Countrywide Forms Unit to Make Joint Originations with Realty Brokers

Countrywide Credit Industries is the latest - and most noteworthy - entrant into joint ventures with real estate companies to originate loans.

The Pasadena, Calif.-based mortgage bank has launched a unit to form such ventures. The unit, Countrywide Partners, will be headed by a top executive in the field, Terry Rowland, who has been hired away from Norwest Mortgage Co.

Known as controlled business arrangements, the ventures allow participants to legally share profits from originating mortgages.

The move marks the most significant vote of confidence yet for this approach to loan originations. Others in the industry say Countrywide will make an impact in the field.

"Anytime Countrywide is involved in anything in the mortgage business, it is a threat to everybody," said Andrew J. Courts Jr., president, Anchor Financial Group Inc., a Raleigh, N.C., mortgage bank that facilitates the arrangements on a smaller scale.

Income sharing was made possible last March when the Department of Housing and Urban Development amended the Real Estate Settlement Procedures Act. With loan volume elsewhere scraping bottom in the last six months, controlled business arrangements have become all the rage.

Late last summer, Norwest hired another top lender in this field from PHH US Mortgage Corp., Mount Laurel, N.J., partly to help the Des Moines lender create new lending arrangements with real estate brokers.

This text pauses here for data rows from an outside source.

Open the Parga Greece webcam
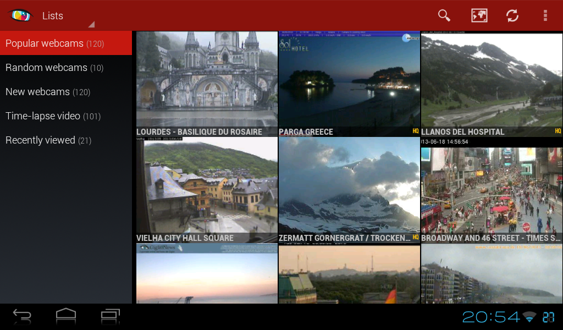Image resolution: width=563 pixels, height=330 pixels. [x=349, y=84]
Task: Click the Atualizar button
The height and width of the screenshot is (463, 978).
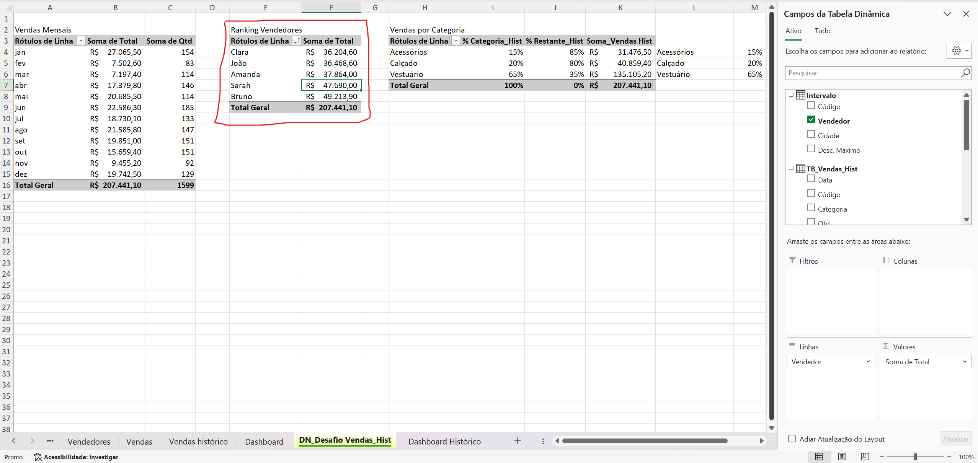Action: tap(955, 439)
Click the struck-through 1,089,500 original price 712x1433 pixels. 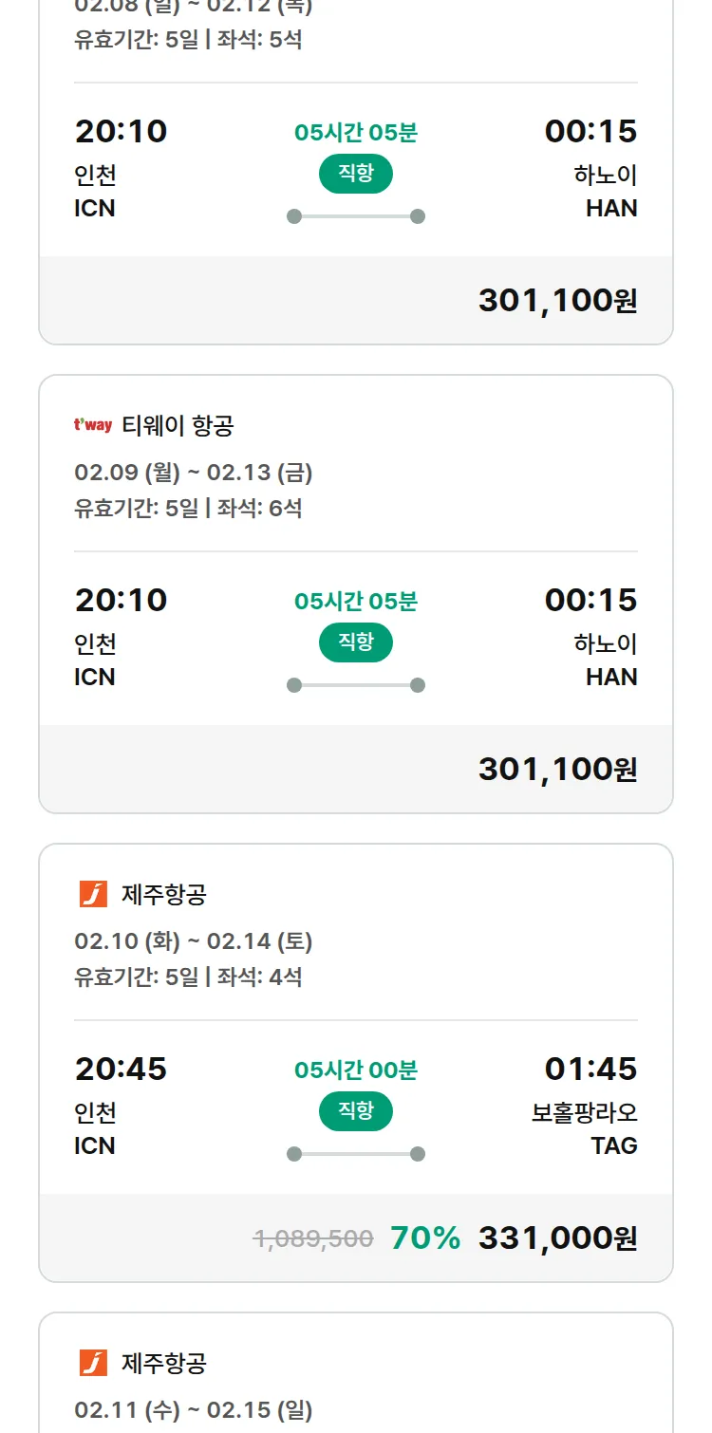[x=312, y=1238]
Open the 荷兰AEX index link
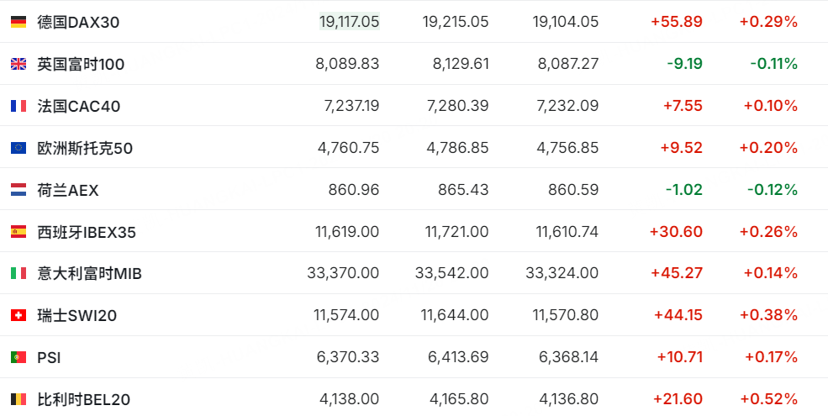Viewport: 828px width, 416px height. point(68,190)
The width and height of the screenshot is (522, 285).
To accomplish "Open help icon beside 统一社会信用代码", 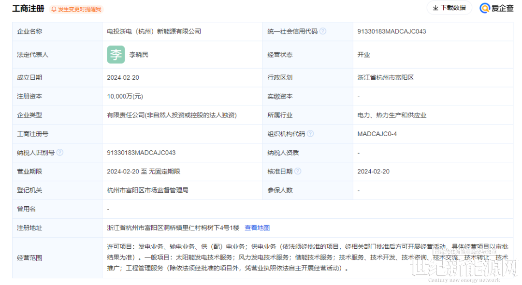I will [x=323, y=31].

Mr. Rowland had been chief executive at Prosperity Mortgage Corp., the Fairfax, Va., lending arm of Norwest's joint venture with Long & Foster, a large real estate broker.

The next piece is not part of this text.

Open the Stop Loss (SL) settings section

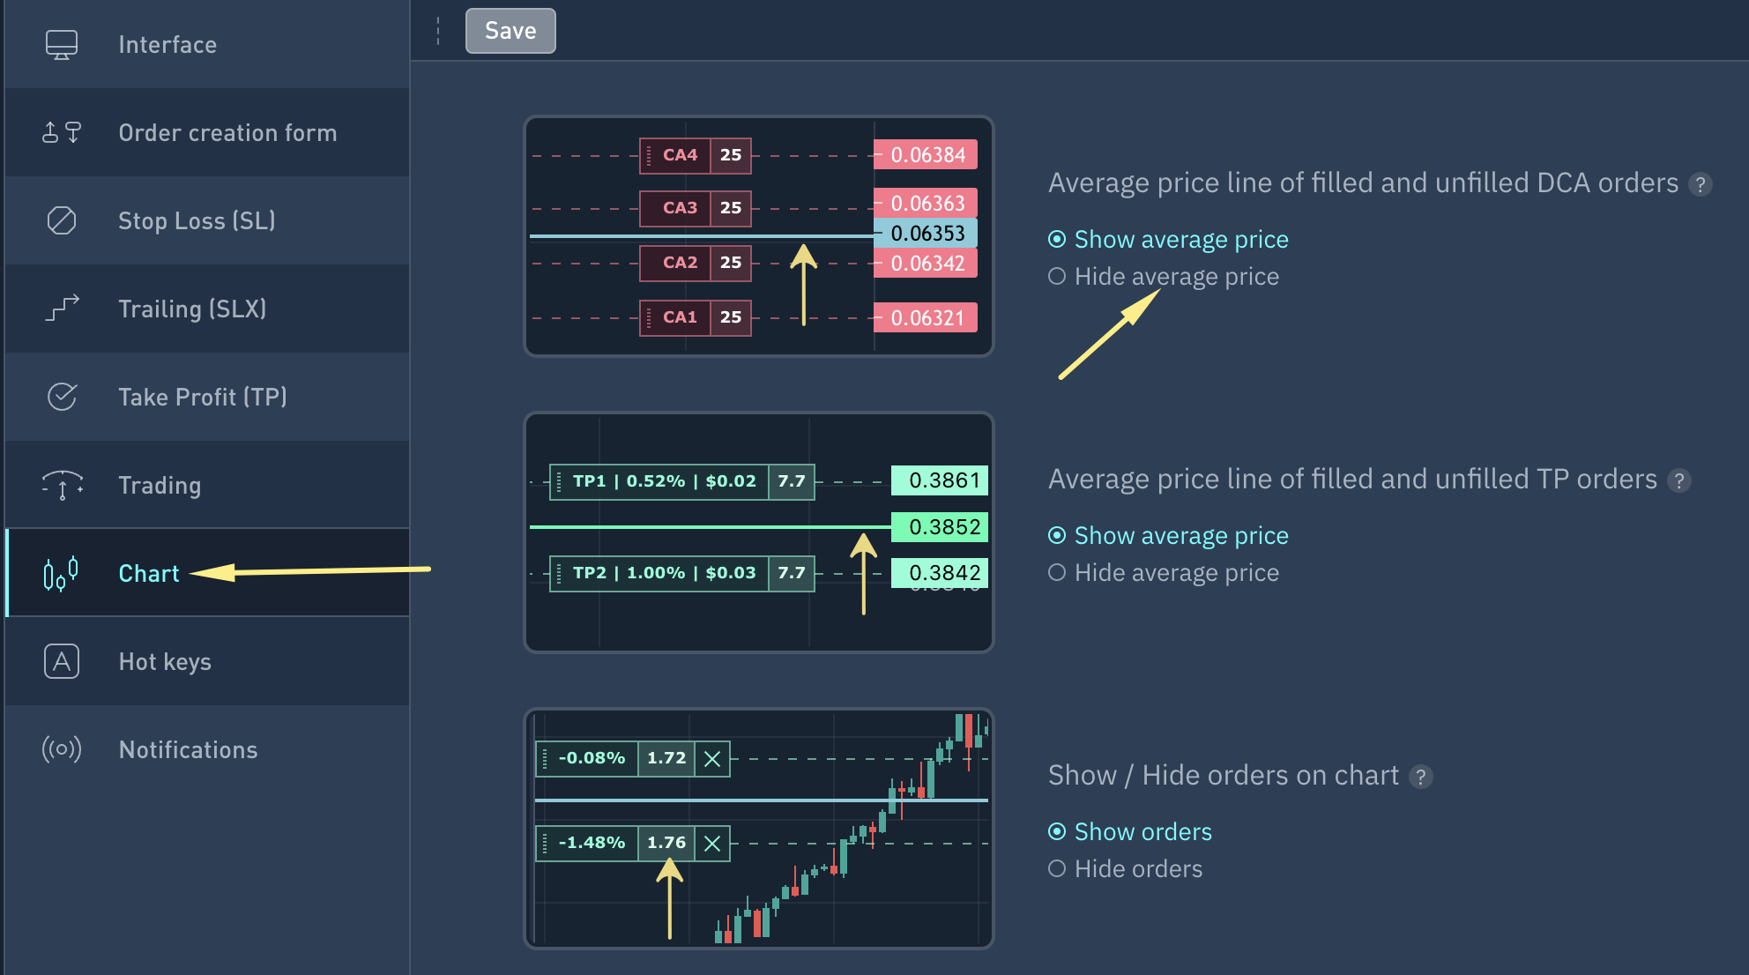tap(197, 220)
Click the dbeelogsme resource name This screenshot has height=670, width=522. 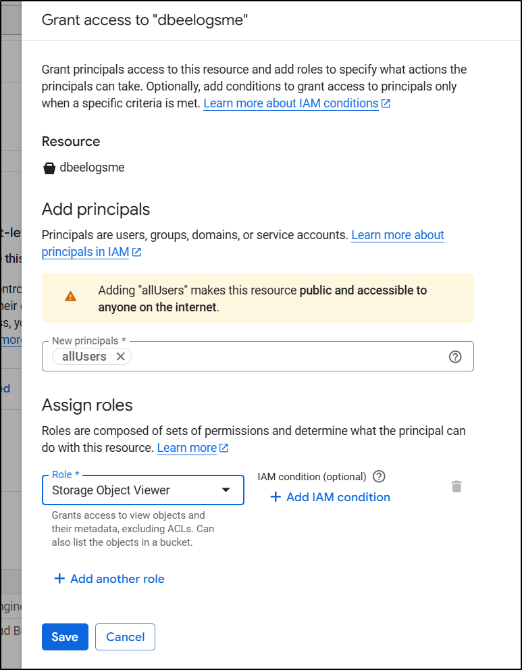[x=93, y=168]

Mr. Rowland left Prosperity on the last day of December to join Countrywide as president of the new subsidiary. He will remain in the Washington, D.C., area, he said.

A senior executive at one of the nation's largest controlled business arrangement outfits said that he approached Countrywide 2#1/2 years ago to set up a joint-venture business. But Countrywide was not interested, he said.

In the last six months, several lenders besides Norwest have been racing to form such joint ventures.

Brokerages will get equity stakes in the joint ventures, which will enable them to offer customers low loan rates, a wide array of products, and high-level technology, Countrywide said.

With home sales off, many real estate agents are hungry to form such business arrangements, according to many in the industry. Affiliated brokers can earn up to $600 for referring a loan to a mortgage banker.